Another day of up at three. This is starting to get to me.

What did I do? Yes. Played.

Went and talked to the lieutenant in hopes for more quests, but just got XP for the archaeologist and notes on quests I had. Then trucked back out West. Explored a basement, got some loot. Found a place that was all red and foreboding and said “nope” cuz I was tired. Then I found some burial mound that had a twin somewhere and a puzzle and said “nope” cuz I was tired. So I tried to find the lighthouse, which is right by the water down there, and fought to the base of it and now I’m about to go in it.

One of those sessions.

Did you get to the lighthouse? Cuz the monster that was at the base of it amused me.

Anyway, this session made me notice something that’s always bugged me about role playing games in general, from D&D to Horizon, and I figure it’s worth discussing after lo our many years of playing these games: Role playing games always seem to give a disproportionate amount of XP for killing stuff. Whole time I was in Cyseal, barely any XP. Took me forever just to get to level three. Now? Level five. Boom. And I DID stuff in Cyseal, man! Lots of stuff! Completed a whole ton of quests! And yet what I’m getting XP for is killing undead clubbers.

Now….I don’t have a problem with that in a game that is focused primarily on combat. Some fighty game like those ones we don’t play like Destiny or Overwatch or something, where what you DO is fight, then ok, fine, give all the XP for fighting. But games like this, or Horizon, or the Witcher, or Mass Effect, or or or going all the way back to the D&D campaigns Mr. O used to run in college AREN’T primarily about fighting. The POINT of all those games is to tell a story, to do things as a character. It’s jarring to spend all of this time moving story along, completing story/theme quests for nothing, then to get rewarded for doing something that is PART of the game but, I think, the part of the game that isn’t as important.

I think it’s just something that was baked into the whole idea of RPGs way back when you got D&D in red boxes with plastic dice. You get XP for killing. That’s just so what RPGs DO that there isn’t enough thought given to “well, SHOULD that be what every RPG does?” And I would argue “why no, no it should not be.”

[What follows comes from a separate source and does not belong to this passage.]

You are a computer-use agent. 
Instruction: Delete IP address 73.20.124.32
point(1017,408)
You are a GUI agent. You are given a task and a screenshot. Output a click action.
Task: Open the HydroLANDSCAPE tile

And yet it is. Over and over and over again.

What say you? Will you rise for XP reform? BE FOR XP REFORM!

Man, I’m tired.


Oh man. That’s rough. 3am is not when humans were intended to get up.

We also played! Got distracted by a marker on the map for ‘Evelyn’s Cave’, which is way up away from the beach behind some impenetrable rocks. We wandered around for a while anyway, getting in fights with things we could actually defeat. Since you have also been to the lighthouse, I assume you wandered that way as well: the lighthouse is where we ended up last night.

Those ticking bomb zombies are nasty if they get close, but kind of awesome if you can explode them while they’re over near a bunch of their friends. We also reached level 5! We’re IN THE SAME PLACE, man.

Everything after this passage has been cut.